Lhel smiled and placed her hand on Tobin’s head, then spoke the spell she’d shaped in her mind. Tobin fell limp in her arms.
Lhel caught her and held her close as she stared into the trees. “Mother, protect him.”
Brother kept just ahead of Ki all the way to Lhel’s clearing, never close enough to question but never quite out of sight. Then he disappeared, and where he’d stood Ki could see what looked like Tobin through a break in the trees.
He opened his mouth to hail him when Arkoniel suddenly stepped in front of him. Sunlight flashed on something in the wizard’s hand and everything went black.
Tobin woke on a pallet inside the oak. It was hot and his bare skin streamed with sweat. His head felt like it was filled with warm mud, too heavy to lift.
Lhel sat cross-legged beside him, holding the rag doll on her lap.
“You ’wake, keesa?”
A twinge of pain brought Tobin fully awake and he sat up with a cry of dismay. “Ki? Where’s Ki?”
There was something wrong with his voice. It was too high. It sounded like—
“No!”
“Yes, daughter.”
“Where’s Ki?” Tobin asked again.
“He be outside. It’s time for the teaching I tell you of all that time ago, when you bring me this hekkamari.” She held up the doll. “The Skala moon god got path set for you. You a girl, but you got to be a boy looking for a time again. We do another binding now.”

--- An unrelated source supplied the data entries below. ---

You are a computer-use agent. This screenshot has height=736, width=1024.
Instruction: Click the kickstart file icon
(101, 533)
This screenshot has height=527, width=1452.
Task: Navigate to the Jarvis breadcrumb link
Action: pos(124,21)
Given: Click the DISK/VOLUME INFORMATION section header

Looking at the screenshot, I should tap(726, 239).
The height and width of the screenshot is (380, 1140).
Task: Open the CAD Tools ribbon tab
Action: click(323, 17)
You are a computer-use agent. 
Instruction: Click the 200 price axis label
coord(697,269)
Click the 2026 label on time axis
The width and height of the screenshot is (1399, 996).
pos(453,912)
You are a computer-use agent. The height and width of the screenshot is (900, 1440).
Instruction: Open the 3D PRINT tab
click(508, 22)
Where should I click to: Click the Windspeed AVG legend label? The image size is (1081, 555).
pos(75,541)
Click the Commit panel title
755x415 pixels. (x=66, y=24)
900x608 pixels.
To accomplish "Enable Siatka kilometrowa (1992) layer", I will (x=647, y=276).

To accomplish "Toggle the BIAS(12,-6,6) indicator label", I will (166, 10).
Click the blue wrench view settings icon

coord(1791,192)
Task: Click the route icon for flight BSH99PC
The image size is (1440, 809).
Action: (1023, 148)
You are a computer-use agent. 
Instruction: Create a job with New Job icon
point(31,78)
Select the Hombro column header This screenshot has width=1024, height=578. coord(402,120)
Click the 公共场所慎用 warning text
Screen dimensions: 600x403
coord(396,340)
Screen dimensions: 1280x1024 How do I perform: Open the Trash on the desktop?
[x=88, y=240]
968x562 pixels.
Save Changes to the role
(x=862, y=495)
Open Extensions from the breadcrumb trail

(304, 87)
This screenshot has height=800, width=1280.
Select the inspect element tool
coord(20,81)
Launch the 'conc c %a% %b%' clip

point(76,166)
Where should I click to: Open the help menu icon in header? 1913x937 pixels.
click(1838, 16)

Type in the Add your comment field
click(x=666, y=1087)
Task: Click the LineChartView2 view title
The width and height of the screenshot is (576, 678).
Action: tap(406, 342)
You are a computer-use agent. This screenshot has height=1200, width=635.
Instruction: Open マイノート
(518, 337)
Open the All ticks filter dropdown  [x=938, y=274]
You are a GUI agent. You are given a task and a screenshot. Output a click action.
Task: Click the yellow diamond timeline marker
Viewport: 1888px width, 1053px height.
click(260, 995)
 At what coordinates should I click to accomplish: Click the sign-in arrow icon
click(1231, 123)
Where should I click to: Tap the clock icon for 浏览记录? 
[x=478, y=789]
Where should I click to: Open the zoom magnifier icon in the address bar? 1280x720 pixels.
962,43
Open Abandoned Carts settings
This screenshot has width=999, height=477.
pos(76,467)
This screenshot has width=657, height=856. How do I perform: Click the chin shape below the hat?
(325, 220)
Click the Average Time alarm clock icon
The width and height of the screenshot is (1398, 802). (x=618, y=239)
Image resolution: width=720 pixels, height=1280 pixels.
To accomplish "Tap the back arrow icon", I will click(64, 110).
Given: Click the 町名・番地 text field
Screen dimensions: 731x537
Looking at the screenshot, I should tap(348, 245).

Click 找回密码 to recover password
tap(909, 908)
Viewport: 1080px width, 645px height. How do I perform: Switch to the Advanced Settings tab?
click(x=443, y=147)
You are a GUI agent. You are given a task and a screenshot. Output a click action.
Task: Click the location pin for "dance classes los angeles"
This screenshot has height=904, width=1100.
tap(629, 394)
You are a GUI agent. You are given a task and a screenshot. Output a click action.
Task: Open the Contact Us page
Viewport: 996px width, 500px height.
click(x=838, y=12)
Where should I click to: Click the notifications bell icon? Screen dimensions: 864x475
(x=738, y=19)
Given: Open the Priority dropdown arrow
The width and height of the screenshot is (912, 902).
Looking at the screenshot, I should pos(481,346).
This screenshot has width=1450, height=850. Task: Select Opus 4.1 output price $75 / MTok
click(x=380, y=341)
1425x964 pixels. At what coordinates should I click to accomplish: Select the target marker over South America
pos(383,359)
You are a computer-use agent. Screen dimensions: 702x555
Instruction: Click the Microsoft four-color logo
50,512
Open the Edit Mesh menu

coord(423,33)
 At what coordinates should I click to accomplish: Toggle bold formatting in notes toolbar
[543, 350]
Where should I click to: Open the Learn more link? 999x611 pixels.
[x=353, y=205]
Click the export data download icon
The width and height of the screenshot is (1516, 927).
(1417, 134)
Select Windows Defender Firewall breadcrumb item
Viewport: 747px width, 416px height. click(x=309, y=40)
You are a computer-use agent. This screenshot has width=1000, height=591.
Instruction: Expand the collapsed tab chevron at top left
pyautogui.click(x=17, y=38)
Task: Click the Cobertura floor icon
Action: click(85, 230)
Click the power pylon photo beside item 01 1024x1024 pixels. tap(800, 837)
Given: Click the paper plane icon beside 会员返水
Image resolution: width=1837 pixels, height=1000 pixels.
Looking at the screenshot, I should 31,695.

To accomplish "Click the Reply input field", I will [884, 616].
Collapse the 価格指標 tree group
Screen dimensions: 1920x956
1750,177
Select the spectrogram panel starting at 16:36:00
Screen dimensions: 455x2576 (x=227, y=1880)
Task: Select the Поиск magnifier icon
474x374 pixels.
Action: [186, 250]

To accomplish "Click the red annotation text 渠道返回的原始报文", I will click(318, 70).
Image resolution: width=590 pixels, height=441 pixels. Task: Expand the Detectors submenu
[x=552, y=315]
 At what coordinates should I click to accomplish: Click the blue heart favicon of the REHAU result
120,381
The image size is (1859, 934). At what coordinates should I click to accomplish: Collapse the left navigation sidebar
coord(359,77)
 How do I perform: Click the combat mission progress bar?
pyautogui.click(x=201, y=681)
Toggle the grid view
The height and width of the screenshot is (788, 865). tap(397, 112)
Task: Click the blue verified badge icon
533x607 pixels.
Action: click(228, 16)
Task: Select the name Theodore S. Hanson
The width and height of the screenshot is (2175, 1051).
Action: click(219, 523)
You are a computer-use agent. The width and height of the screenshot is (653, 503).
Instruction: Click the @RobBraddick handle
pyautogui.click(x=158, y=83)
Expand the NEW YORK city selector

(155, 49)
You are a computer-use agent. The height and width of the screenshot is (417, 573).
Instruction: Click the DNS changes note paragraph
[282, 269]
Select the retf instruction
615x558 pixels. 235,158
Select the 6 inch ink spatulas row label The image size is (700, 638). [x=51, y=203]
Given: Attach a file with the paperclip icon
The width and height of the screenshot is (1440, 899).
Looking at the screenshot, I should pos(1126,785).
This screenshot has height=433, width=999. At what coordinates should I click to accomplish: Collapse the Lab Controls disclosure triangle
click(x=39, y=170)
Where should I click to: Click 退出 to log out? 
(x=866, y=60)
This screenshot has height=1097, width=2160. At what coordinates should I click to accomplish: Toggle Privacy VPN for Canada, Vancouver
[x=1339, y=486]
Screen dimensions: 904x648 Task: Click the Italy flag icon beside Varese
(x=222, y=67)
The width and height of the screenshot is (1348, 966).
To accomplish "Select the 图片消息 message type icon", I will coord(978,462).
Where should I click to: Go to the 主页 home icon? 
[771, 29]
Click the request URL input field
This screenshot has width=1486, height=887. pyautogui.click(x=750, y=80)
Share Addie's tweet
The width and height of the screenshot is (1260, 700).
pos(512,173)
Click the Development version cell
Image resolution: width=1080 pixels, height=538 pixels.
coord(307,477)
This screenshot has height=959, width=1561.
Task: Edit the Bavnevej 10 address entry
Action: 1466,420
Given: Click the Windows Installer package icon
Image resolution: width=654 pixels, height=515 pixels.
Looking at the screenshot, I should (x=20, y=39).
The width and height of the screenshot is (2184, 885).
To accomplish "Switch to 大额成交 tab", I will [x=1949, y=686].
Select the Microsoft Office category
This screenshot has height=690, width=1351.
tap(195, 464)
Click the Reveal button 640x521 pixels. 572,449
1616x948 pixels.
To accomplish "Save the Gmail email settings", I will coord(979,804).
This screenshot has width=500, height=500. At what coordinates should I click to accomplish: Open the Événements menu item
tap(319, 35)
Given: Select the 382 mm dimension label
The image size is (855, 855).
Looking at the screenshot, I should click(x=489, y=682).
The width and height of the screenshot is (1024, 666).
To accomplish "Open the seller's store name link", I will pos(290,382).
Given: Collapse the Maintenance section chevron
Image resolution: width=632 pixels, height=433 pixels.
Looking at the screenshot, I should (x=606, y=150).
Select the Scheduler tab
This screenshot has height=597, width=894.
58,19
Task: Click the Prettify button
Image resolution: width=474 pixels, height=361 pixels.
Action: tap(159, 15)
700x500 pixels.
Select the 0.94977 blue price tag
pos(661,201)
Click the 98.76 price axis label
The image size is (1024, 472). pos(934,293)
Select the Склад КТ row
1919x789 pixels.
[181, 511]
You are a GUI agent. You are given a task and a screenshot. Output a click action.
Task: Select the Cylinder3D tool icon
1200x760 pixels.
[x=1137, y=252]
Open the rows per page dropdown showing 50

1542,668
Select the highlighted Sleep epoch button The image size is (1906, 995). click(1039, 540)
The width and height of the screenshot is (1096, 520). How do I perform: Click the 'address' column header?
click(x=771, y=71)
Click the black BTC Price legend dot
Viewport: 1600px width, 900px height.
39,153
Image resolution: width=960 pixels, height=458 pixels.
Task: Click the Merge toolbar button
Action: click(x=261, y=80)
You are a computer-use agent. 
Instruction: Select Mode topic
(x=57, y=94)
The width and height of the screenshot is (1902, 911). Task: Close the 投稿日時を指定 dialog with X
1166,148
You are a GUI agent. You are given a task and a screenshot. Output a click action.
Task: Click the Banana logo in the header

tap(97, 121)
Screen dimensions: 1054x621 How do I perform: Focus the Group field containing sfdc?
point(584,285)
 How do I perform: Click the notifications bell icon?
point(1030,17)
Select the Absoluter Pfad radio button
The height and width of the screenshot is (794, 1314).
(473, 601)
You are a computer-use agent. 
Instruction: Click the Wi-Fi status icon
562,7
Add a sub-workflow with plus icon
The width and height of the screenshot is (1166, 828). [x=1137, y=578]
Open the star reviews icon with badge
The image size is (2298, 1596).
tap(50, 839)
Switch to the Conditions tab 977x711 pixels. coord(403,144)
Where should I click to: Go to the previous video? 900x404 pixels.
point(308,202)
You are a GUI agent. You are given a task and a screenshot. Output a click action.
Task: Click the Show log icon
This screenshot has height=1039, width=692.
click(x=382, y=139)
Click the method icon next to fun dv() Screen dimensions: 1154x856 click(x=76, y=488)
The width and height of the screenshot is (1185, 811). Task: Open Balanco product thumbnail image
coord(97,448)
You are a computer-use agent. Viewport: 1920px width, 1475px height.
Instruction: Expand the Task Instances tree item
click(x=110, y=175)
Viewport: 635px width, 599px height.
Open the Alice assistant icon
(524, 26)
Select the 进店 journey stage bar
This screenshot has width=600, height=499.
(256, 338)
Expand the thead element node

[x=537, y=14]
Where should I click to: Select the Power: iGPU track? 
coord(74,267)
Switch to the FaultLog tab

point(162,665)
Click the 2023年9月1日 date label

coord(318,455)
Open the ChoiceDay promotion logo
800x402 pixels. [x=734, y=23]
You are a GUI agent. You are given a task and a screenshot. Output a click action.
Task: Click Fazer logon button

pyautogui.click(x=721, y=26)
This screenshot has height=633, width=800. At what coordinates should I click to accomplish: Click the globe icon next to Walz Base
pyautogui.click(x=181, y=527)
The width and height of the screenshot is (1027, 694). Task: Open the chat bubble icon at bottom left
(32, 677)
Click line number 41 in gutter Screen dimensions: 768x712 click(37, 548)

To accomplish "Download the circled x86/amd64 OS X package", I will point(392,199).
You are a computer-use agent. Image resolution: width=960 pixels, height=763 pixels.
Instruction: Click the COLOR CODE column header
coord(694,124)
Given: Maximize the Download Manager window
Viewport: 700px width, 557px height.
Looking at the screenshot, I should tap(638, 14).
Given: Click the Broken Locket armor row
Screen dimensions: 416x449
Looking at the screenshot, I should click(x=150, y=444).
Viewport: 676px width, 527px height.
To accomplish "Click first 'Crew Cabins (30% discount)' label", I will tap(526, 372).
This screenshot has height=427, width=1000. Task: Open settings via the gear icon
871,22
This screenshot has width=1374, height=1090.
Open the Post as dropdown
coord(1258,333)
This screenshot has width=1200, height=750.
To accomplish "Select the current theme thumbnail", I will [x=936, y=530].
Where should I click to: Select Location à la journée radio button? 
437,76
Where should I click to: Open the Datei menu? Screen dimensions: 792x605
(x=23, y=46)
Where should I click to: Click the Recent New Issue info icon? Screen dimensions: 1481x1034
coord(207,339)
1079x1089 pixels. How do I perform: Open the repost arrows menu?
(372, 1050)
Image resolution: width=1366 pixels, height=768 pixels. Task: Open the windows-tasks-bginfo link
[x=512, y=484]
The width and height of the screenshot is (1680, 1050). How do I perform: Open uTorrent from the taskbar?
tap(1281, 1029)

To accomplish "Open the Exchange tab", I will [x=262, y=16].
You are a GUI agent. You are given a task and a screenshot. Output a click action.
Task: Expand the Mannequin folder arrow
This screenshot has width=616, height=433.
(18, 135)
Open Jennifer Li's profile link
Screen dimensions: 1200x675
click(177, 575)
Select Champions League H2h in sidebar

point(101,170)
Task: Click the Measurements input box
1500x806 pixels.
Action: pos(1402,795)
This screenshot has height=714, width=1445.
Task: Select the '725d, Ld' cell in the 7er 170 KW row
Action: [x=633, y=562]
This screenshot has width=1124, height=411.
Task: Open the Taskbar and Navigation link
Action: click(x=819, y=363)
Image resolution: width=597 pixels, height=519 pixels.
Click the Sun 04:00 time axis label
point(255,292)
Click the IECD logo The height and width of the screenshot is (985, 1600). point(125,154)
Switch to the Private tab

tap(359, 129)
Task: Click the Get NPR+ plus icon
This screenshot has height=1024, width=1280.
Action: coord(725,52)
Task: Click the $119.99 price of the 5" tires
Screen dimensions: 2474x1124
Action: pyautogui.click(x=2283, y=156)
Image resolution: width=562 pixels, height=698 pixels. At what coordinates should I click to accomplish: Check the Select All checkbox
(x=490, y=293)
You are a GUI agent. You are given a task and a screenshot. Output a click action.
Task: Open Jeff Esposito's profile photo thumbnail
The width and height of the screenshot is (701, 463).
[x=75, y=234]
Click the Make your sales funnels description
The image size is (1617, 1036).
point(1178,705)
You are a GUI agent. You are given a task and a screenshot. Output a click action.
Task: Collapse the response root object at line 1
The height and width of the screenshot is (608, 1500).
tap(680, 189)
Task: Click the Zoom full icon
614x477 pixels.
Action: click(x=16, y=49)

Tobin looked down and saw that her naked body was still a boy’s—lean and angular with a little penis nestled like a mouse between her thighs. But there were a few smears of fresh blood there, too.
“Why am I bleeding there?”
“Binding got weak when your moon time come on you. Fight with the magic.”
“Moon time?” Tobin realized uncomfortably that Lhel must mean the monthly female bleeding Ki had told her about.
“Woman got a tide in her womb like the sea, called by the moon,” Lhel told her. “Give you blood and pain. Give you magic to grow baby in your belly. Some get other magic from it too, like me. And you, too. It give you dreams, sometimes, and the eye. Strong magic. Break some of my stitching.”